Bagi Apin, sapaan akrabnya, puasa saat mengudara jadi cerita unik. Itu karena adanya perbedaan waktu antar negeri yang ia lintasi. Biasanya, ia melakukan apa yang semua muslim lakukan selama berabad-abad sebelum jam tangan populer, yaitu: melihat jendela. "Jika langit tampak hitam, itu tanda berbuka," tuturnya, lantas tertawa.


Sebenarnya, di dalam pesawat, ada buku petunjuk soal waktu  yang sering digunakan pilot. Cara lain pilot biasanya adalah bertanya ke darat melalui komunikasi radio. Tapi, kata dia, itu berlaku hanya untuk penerbangan domestik. Jika internasional, agak sulit.


Prinsipnya, ia menambahkan, ketika berada di udara, penentuan matahari terbit dan tenggelam bergantung pada keyakinan pilot. "Harus yakin menentukan waktu yang kita beritahukan ke penumpang," kata Presiden Federasi Pilot Indonesia (FPI) ini.


Yang terang, dirinya lebih senang terbang ke benua Australia (Timur), karena waktu berbukanya akan lebih cepat. Sebaliknya, kalau terbang ke Barat, seperti Amsterdam atau Jeddah, maka waktu berbukanya akan lebih lama. "Kalau ke barat, waktunya jadi mundur, karena justru nyamperin matahari yang mau tenggelam," kata ayah tiga anak ini.


Ia mengakui, fisiknya tak selamanya fit. Namun ia memiliki strategi untuk mengatasinya. "Kicauan" dan gurauannya bersama para awak dikurangi agar staminanya terjaga. Tapi,


secara jujur, ia mengatakan, puasanya tidak selalu bisa penuh sebulan. Biasanya ia akan ganti di lain waktu. "Ya bayangkan, dinas jam 5 subuh, sementara kita harus terbang 9 jam per hari," katanya.


Menurut pakar kesehatan penerbangan, Wawan Mulyawan, pilot dapat tetap berpuasa asalkan gula darah dalam tubuhnya tidak turun. Kondisi itulah, yang membuat seseorang lemah dan mengantuk.
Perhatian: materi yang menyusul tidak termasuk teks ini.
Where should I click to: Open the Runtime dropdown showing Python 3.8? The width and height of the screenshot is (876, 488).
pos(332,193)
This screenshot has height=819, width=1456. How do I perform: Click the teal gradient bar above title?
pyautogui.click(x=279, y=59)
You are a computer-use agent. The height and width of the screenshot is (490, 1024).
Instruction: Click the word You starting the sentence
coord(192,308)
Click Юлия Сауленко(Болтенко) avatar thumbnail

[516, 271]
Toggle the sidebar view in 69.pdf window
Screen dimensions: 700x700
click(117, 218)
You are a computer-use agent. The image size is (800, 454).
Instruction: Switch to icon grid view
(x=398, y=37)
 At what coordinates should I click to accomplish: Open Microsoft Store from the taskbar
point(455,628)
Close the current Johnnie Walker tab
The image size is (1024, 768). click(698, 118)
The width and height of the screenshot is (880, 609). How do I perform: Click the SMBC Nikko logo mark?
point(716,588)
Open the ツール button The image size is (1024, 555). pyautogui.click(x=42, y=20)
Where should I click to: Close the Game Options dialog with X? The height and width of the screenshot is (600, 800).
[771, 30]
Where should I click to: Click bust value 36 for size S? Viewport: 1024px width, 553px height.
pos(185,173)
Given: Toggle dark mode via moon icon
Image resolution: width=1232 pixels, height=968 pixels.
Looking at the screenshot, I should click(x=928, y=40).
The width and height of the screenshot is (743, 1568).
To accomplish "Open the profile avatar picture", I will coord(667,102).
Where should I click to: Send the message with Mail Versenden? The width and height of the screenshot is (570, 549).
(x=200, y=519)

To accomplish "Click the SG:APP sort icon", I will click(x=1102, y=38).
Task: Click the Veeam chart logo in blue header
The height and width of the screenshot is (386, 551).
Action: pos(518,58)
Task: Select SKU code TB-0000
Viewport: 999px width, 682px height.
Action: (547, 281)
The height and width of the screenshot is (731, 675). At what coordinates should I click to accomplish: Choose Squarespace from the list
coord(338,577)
Menunggangi pesawat, kata dia, amat membutuhkan konsentrasi tinggi. "Sebab itu, awalilah berbuka dengan minuman hangat dan manis untuk meningkatkan kadar gula darah," katanya di kesempatan terpisah, Jumat lalu.


Fatwa Majelis Ulama Indonesia (MUI) menyebutkan bahwa para pilot diperbolehkan tidak berpuasa selama Ramadhan, namun harus membayar "fidyah" di hari lain. "Pilot boleh meninggalkan puasa sebagai rukhshah safar (keringanan karenan bepergian)," kata Wakil Sekretaris Komisi Fatwa MUI Asrorun Ni`am Sholeh, Jumat lalu.